I would add the following two:"deconstructs" and "investigates."

Thanks for bringing attention to this very annoying problem.

BTW, very nice meeting you at the blogger talk @ Red Dot!

Sweetcake Enso said...

OK, OK...I think I'm guilty of using the verb "articulate," as a verb, a little too often. (But that doesn't mean I want to wipe it off the face of the earth - Please don't take my Derrida away from me!)

Carol Diehl said...

Oh, and I can't bear "gallerist". I think making the term gender specific would help--as in "galleristo" and "gallerista". Don't you agree that has more flair?

Carol Diehl said...

I also dislike "insightful" but may concede that it has its uses.

Pretty Lady said...

Also 'historicity' and 'teleological.'

Hi, Carol! So lovely to meet you at Red Dot, and I love your blog!

Carol Diehl said...

Ooh, I just came across the word "impactful" in a review and had to note it.

Anonymous said...

these are all nice and useful words you are discarding. i would easily find a penetrable use for them.

i strongly protest.

not all good texts are easy to read. often complex and insightful ideas ideas inform the narrative a layer of seeming incomprehensibility.

you may not like it but writing and reading critique actually requires... effort! and mental effort at that...

God Forbid!

Carol Diehl said...

I’m all for “effort! and mental effort at that”—-just not while I’m on my feet.

Jargon is dandy if it helps experts explicate their ideas to one another, however when applied as here to museum wall text and other information designed to be read by the general public, gives the impression that the authors are incapable of thinking through their ideas enough to state them clearly.

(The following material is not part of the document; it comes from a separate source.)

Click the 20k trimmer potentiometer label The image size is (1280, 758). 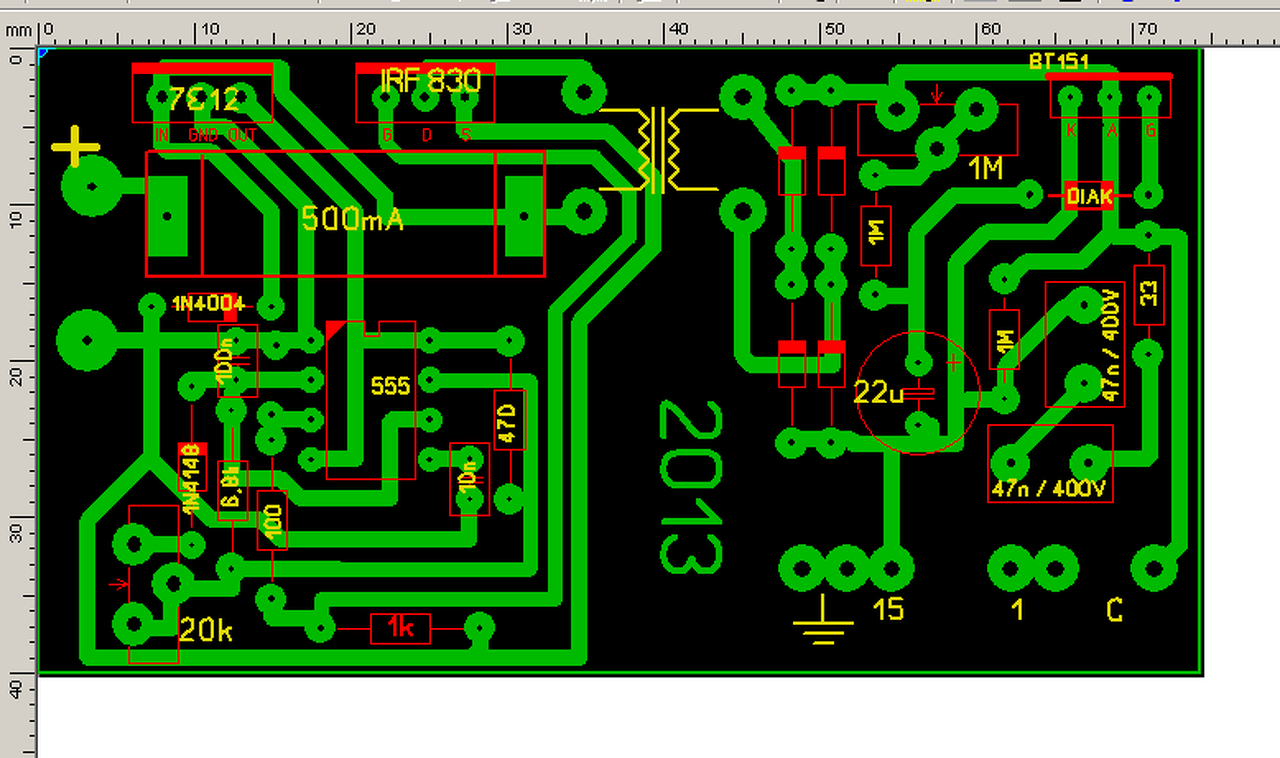coord(205,630)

My lament is that the art world is not rigorous enough, far too eager to accept the blather that’s constantly being generated to pump up work that could not otherwise stand on its own—-and that words have become substitutes for actual experience with art.

Anonymous said...

The trendy word I can't get over is "gallerist." Carol already has pretty much the key terms in meaningless praise, especially since overly broad use of "deconstruct" passed out of fashion. That verbal use of "critique," though, is in all the dictionaries I have, and I think it's useful, as it's not exactly either the more impartial "analyze" or more judgmental "criticize."